Data extracted from a collection:
--- START ---
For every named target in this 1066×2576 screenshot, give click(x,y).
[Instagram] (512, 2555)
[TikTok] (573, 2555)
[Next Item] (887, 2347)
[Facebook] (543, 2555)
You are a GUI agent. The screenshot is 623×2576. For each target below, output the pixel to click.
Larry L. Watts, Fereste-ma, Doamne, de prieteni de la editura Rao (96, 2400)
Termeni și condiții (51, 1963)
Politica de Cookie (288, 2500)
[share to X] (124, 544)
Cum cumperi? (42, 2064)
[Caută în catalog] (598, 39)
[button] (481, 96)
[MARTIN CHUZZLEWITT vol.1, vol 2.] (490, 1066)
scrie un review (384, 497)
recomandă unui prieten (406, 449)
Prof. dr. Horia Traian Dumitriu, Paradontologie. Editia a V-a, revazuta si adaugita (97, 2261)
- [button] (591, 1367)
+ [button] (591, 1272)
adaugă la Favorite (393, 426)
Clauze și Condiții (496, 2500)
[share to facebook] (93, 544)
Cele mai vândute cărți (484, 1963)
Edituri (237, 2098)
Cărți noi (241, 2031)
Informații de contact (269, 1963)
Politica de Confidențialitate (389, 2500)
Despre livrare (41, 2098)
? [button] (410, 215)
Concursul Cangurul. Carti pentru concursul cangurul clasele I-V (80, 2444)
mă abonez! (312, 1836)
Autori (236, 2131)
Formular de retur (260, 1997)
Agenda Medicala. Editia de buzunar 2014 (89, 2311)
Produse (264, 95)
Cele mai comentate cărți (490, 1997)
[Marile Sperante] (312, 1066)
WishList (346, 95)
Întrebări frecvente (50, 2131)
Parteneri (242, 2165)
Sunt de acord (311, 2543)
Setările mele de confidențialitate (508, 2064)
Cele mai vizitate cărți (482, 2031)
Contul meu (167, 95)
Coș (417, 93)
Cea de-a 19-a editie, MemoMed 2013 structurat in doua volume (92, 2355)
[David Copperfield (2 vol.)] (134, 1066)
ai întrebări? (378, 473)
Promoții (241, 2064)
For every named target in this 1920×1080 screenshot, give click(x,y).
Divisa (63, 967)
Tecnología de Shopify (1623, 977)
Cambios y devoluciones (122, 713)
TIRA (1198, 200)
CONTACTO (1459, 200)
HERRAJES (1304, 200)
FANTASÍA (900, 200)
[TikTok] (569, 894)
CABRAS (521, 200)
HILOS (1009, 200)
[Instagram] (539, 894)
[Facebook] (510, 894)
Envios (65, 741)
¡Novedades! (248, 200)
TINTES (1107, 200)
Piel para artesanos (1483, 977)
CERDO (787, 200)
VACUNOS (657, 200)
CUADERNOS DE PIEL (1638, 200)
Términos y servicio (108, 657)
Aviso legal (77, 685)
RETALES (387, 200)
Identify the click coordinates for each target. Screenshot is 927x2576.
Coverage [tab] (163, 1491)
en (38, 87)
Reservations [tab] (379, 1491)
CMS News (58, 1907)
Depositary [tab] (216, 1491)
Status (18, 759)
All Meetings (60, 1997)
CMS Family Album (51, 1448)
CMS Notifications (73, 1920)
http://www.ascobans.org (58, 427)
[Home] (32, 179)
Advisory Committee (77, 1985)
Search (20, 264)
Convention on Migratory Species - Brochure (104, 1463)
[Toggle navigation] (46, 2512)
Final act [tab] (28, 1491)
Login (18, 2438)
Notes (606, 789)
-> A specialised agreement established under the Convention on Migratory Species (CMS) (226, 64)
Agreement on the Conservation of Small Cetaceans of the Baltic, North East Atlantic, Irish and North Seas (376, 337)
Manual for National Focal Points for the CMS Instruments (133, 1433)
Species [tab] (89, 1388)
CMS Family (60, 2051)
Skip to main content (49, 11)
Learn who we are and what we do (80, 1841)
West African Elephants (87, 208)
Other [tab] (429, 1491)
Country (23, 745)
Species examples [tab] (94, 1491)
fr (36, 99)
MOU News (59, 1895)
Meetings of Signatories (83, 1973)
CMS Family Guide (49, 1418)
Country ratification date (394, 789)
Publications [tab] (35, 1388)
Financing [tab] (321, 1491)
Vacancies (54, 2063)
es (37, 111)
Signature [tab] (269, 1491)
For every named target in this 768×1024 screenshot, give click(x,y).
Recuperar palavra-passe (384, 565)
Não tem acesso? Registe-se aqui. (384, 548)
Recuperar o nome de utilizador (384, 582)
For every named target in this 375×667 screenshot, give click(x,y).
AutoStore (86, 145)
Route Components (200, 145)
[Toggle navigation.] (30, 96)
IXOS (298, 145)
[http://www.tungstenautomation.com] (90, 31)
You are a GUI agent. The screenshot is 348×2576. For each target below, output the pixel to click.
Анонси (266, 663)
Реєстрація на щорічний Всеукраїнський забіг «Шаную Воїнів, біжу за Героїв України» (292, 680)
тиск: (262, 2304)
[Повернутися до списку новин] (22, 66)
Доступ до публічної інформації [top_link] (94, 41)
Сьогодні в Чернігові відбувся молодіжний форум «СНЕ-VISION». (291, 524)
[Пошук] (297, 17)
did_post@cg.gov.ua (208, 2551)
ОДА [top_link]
--- END ---
Set down only the lines above that fall between the line holding "[share to X] (124, 544)" and the line holding "HERRAJES (1304, 200)", inclusive, keeping each exact.

[share to X] (124, 544)
Cum cumperi? (42, 2064)
[Caută în catalog] (598, 39)
[button] (481, 96)
[MARTIN CHUZZLEWITT vol.1, vol 2.] (490, 1066)
scrie un review (384, 497)
recomandă unui prieten (406, 449)
Prof. dr. Horia Traian Dumitriu, Paradontologie. Editia a V-a, revazuta si adaugita (97, 2261)
- [button] (591, 1367)
+ [button] (591, 1272)
adaugă la Favorite (393, 426)
Clauze și Condiții (496, 2500)
[share to facebook] (93, 544)
Cele mai vândute cărți (484, 1963)
Edituri (237, 2098)
Cărți noi (241, 2031)
Informații de contact (269, 1963)
Politica de Confidențialitate (389, 2500)
Despre livrare (41, 2098)
? [button] (410, 215)
Concursul Cangurul. Carti pentru concursul cangurul clasele I-V (80, 2444)
mă abonez! (312, 1836)
Autori (236, 2131)
Formular de retur (260, 1997)
Agenda Medicala. Editia de buzunar 2014 (89, 2311)
Produse (264, 95)
Cele mai comentate cărți (490, 1997)
[Marile Sperante] (312, 1066)
WishList (346, 95)
Întrebări frecvente (50, 2131)
Parteneri (242, 2165)
Sunt de acord (311, 2543)
Setările mele de confidențialitate (508, 2064)
Cele mai vizitate cărți (482, 2031)
Contul meu (167, 95)
Coș (417, 93)
Cea de-a 19-a editie, MemoMed 2013 structurat in doua volume (92, 2355)
[David Copperfield (2 vol.)] (134, 1066)
ai întrebări? (378, 473)
Promoții (241, 2064)
For every named target in this 1920×1080 screenshot, give click(x,y).
Divisa (63, 967)
Tecnología de Shopify (1623, 977)
Cambios y devoluciones (122, 713)
TIRA (1198, 200)
CONTACTO (1459, 200)
HERRAJES (1304, 200)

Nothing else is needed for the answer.